When he eventually arrived in Canada in 1948 Gian Rai, like his father Atma Singh, also chose not attend university. By this time Gian’s mother had passed away in India so Atma Singh had married a Caucasian woman.  He and his brother had begun to work at a Port Moody saw mill where he made 90 cents per hour. Gian explains that finding work after World War II was very easy. But soon someone informed the government of the violation of his visa.  To remain in Canada, Gian went to UBC for one day and then returned to the mill. During this time, Gian’s father had gotten to know another family who also worked at the mill and arrangements were soon made for Gian to marry into this family. Since Gian had no interest in returning to university he agreed to the marriage.

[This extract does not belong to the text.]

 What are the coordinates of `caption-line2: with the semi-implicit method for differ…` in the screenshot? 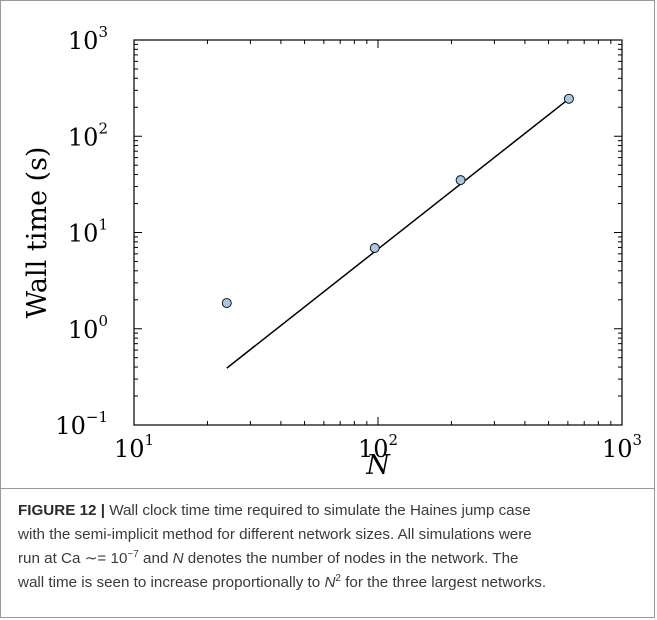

He was married in March, 1949 to Karm Rai (nee Koka) and as Karm Rai was Canadian-born his status was also finally legalized. Once they were married Karm Rai even offered to work so that Gian could go to medical school but he decided to instead continue working at the mill. Gian and Karm eventually had three children. According to Gian one of the biggest regrets he has in his life is not returning to university when he had the chance. He worked at the saw mill until 1957 and according to Rai although his team was the most efficient, he disliked the job immensely. It bothered him that he had a university education but was making the same amount of money as his less-educated co-workers. Ultimately, due to prejudice and discrimination on part of the Caucasians it was difficult for him to find any other work.  In 1957, he applied for a job as a bus driver. His application was repeatedly rejected despite the fact that they were hiring. After months of trying, Gian went to the head office and spoke with the manager. The manager admitted that he did not hire people of different races so Gian challenged this argument and finally the manager agreed to put him through training and he was eventually hired. Gian worked as much over-time as he could and notes that he worked seven days a week for months on end without ever taking a day-off.  He was always exhausted and often found himself falling asleep on the job. Gian worked as a bus driver for 28 years before retiring.